Pour d'autres acteurs l'erreur originelle remonte à 2001, année de l'entrée de la Grèce dans la zone euro. On sait depuis que Athènes a menti sur son niveau de déficit public, très faible sur la période étudiée pour son adhésion (1997-1999). Évalué à 1,9% de son PIB en 1997, le déficit grec était en réalité de 6,4%, bien supérieur aux critères de Maastricht qui fixent la limite à 3% du PIB.

Nicolas Sarkozy l'avait d'ailleurs affirmé en novembre 2011: l'Europe a fait "une erreur" en intégrant la Grèce à la zone euro.

  • Un mur mis en place entre la zone euro et la Grèce...

Au terme de ce bras de fer entre Athènes et Bruxelles, les dirigeants de la zone euro se sont décidés à construire un mur entre la Grèce et le reste de l'espace monétaire. Selon Anne-Laure Delatte, économiste à la Rouen Business School, "le mur, ce sont les 400 milliards d'euros que la BCE a injectés sur les marchés depuis l'automne."

"Aujourd'hui, les Européens ont l'impression qu'ils ont réussi à isoler le problème grec et qu'ils pourront résister à une sortie de la Grèce de la zone euro. Ils commencent à se désengager vis-à-vis de la Grèce, qu'ils ne veulent plus sauver à tout prix. Preuve en est, ils ont changé de discours et mettent de plus en plus de pression sur Athènes", analyse cette experte.

D'autres instances se mettent même à parier en faveur d'une faillite de la Grèce. C'est le cas de certains fonds d'investissement qui achètent en masse des CDS (Credit Default Swap), ces fameuses assurances sur des emprunts émis par un État (ou une entreprise).

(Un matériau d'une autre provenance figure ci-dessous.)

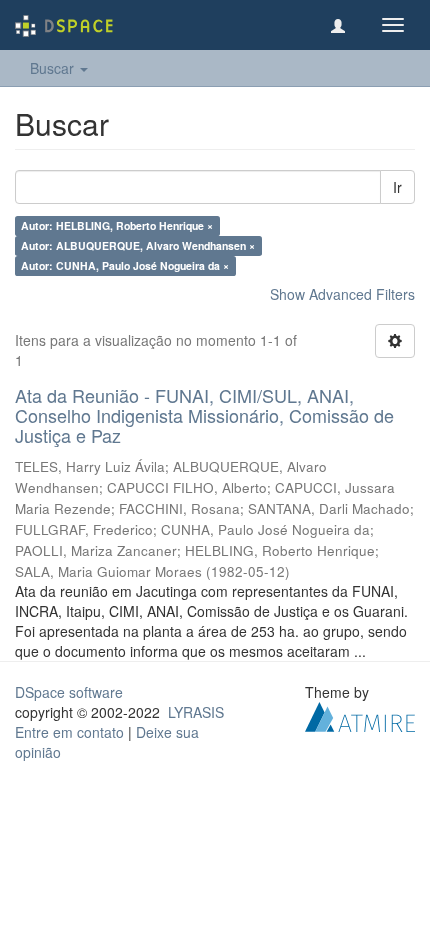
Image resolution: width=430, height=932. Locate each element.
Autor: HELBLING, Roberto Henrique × (117, 225)
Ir (397, 187)
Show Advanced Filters (342, 294)
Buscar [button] (54, 68)
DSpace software (69, 692)
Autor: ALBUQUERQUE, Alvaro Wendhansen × (138, 245)
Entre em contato (69, 732)
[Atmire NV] (360, 715)
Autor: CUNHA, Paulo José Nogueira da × (125, 265)
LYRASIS (196, 712)
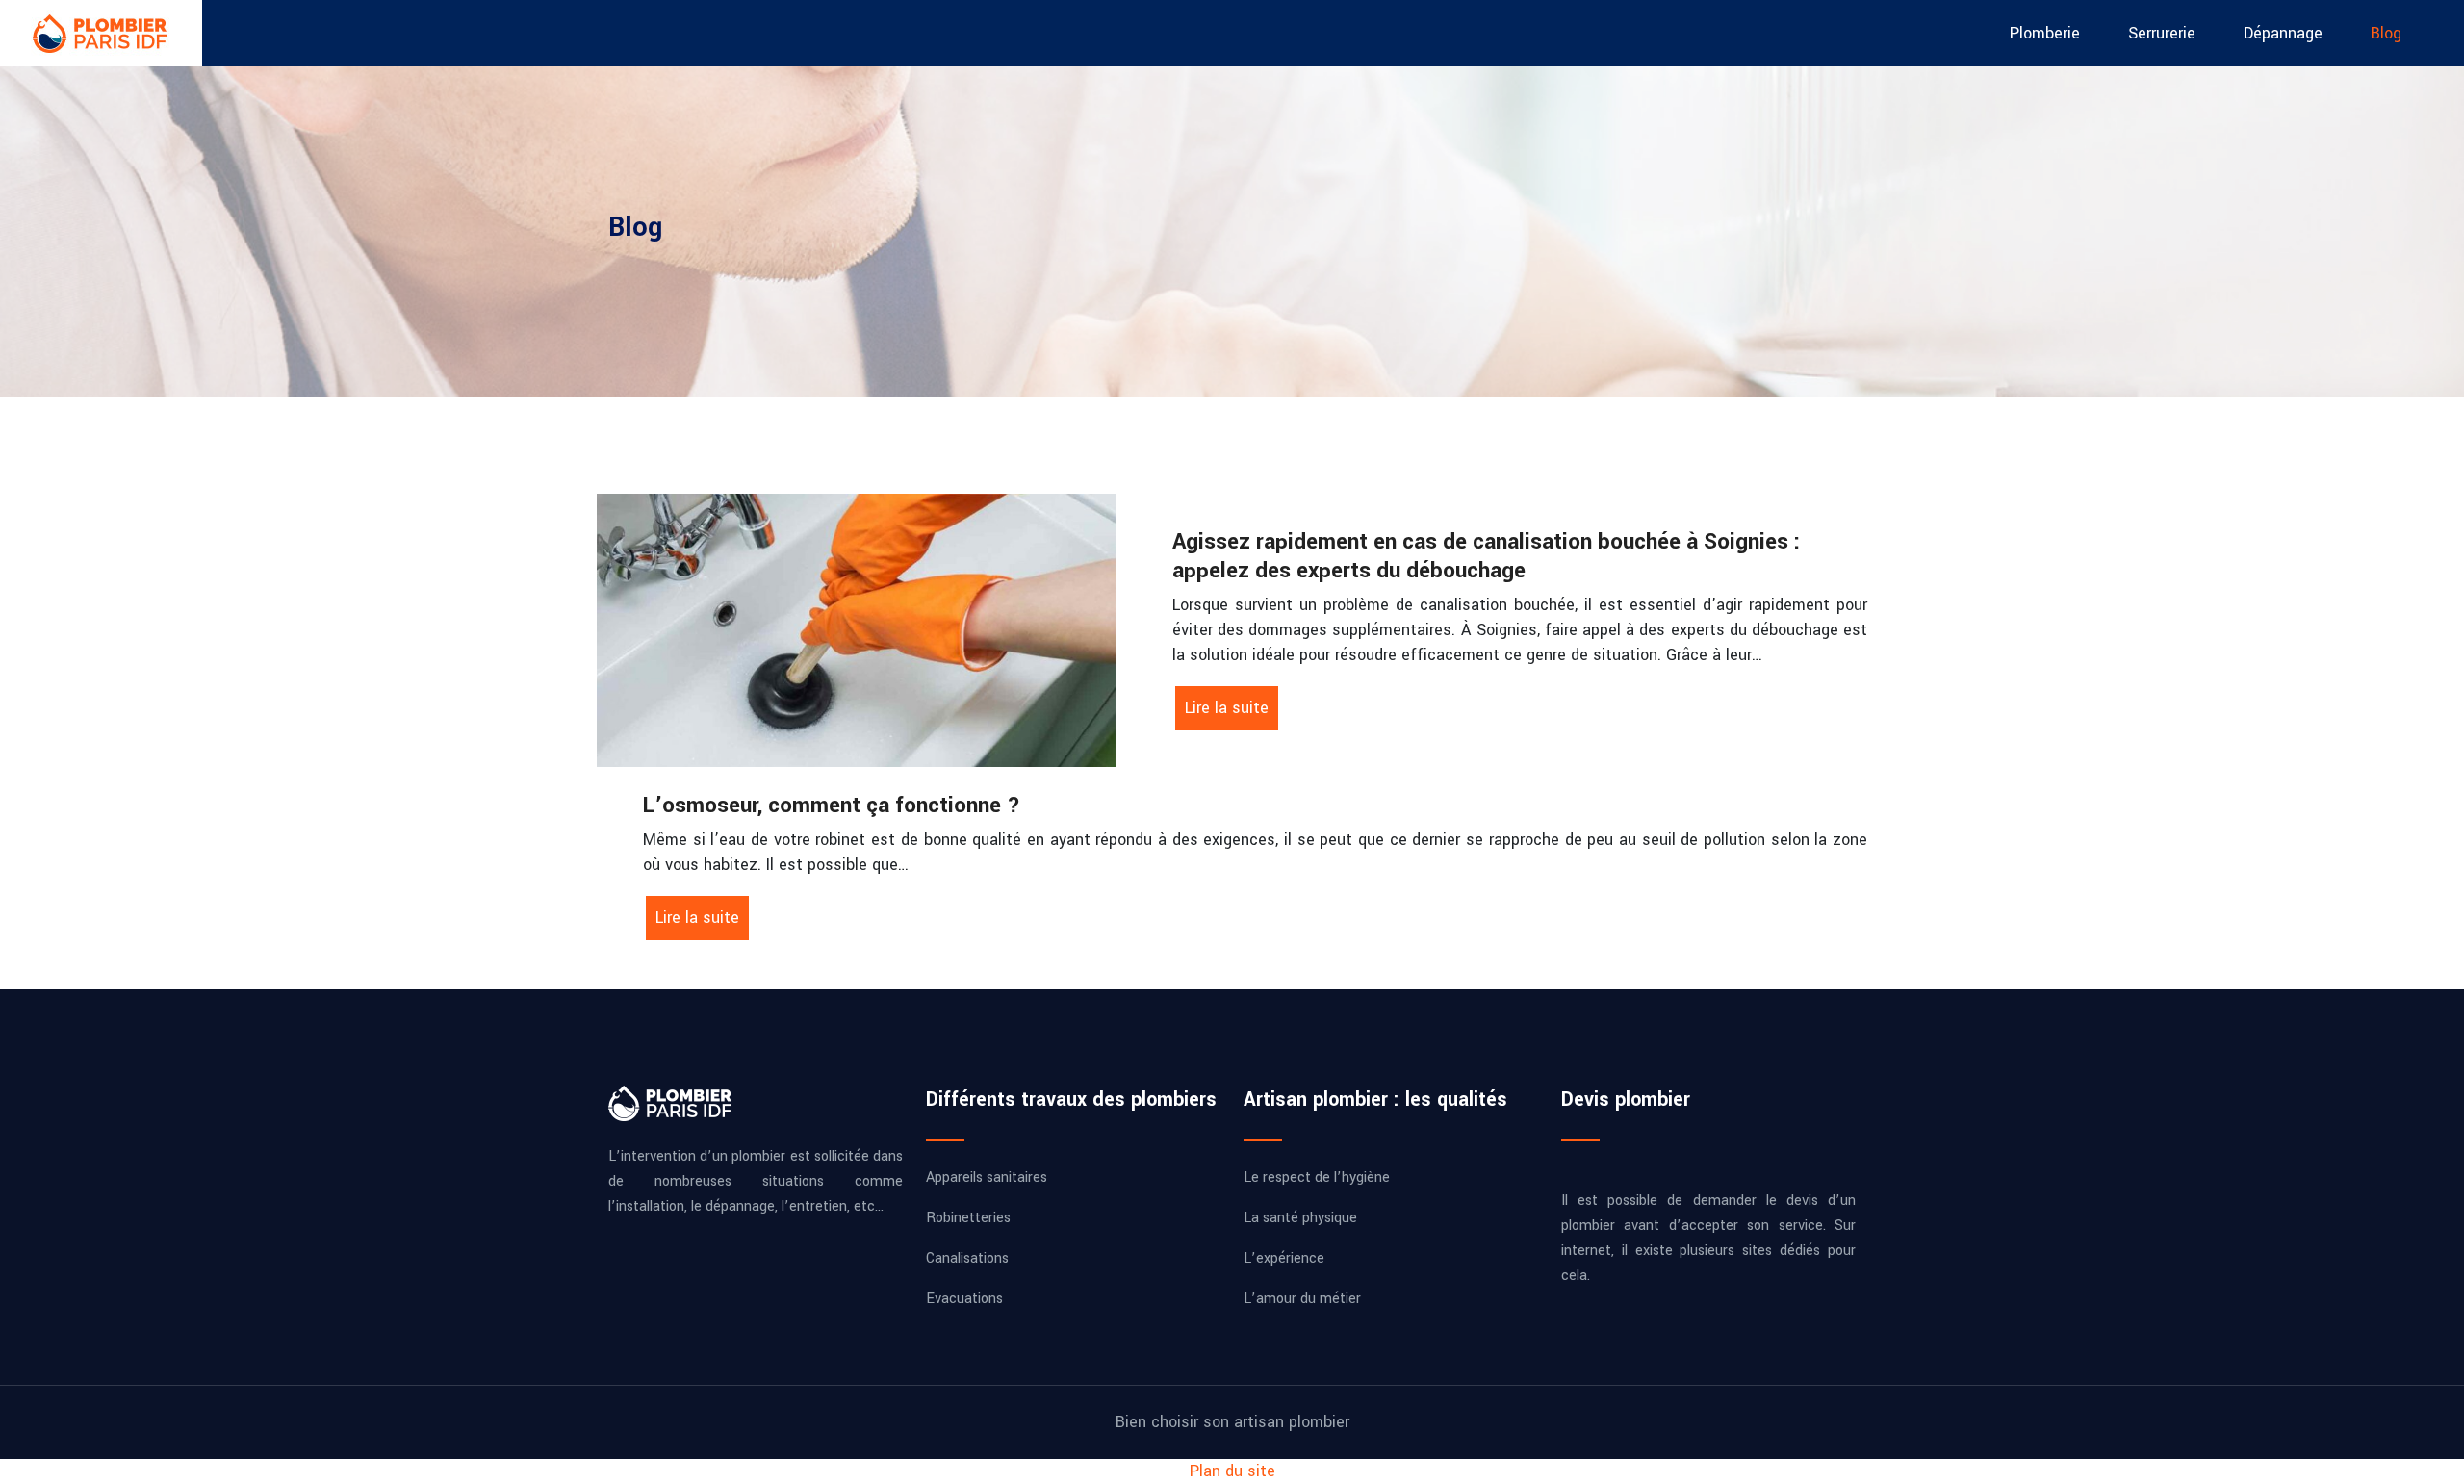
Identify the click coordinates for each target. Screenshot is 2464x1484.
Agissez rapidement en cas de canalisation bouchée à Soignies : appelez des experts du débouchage (1486, 556)
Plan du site (1232, 1471)
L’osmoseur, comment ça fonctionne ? (831, 805)
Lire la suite (1227, 708)
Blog (2386, 33)
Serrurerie (2161, 33)
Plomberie (2045, 33)
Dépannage (2283, 33)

Des investisseurs peu éthiques achètent des CDS sur de la dette grecque, sans pour autant en détenir. "C'est exactement comme si je m'assurais contre un incendie sur une habitation dont je ne suis ni propriétaire ni locataire. J'ai tout intérêt à ce que cette maison prenne feu pour toucher la prime", explique l'auteur Paul Jorion.

Environ 3,2 milliards de dollars de CDS étaient en cours sur la Grèce début février.

  • ...ce qui entraîne des relents ramenant à la Seconde guerre mondiale

Personnage discret et posé, le président de la République grec Karolos Papoulias est sorti de sa réserve: "Qui est M. Schäuble pour insulter la Grèce ? Qui sont les Néerlandais ? Qui sont les Finlandais ? Nous avons toujours eu la fierté de défendre non seulement notre liberté et notre pays, mais aussi la liberté de l'Europe." Karolos Papoulias, ancien résistant qui a fait ses études en Allemagne, vise ces trois pays dans une claire allusion à la Seconde guerre mondiale.

D'un plan d'austérité à l'autre, ces idées vieilles de 67 ans font du chemin et trouvent un écho de plus en plus important dans la société grecque. Manolis Glezos, 89 ans, connu pour avoir décroché le drapeau nazi de l'Acropole, a remis le couvert sur une dette... allemande jamais réglée à Athènes.

Cette facture de réparation de guerre fixée à 476 millions de reichsmarks correspond à environ 10 milliards d'euros actuels. Avec un taux d'intérêt annuel de 3%, le montant de la dette allemande pourrait aujourd'hui s'élever entre 80 et 100 milliards d'euros, soit un montant proche de ce que l'Europe s'apprête à débourser.

Berlin ne s'est pas exprimée sur la question. Mais au jeu des petites phrases, cette nouvelle polémique utilisée par les manifestants ne risque pas d'améliorer des relations déjà très tendues.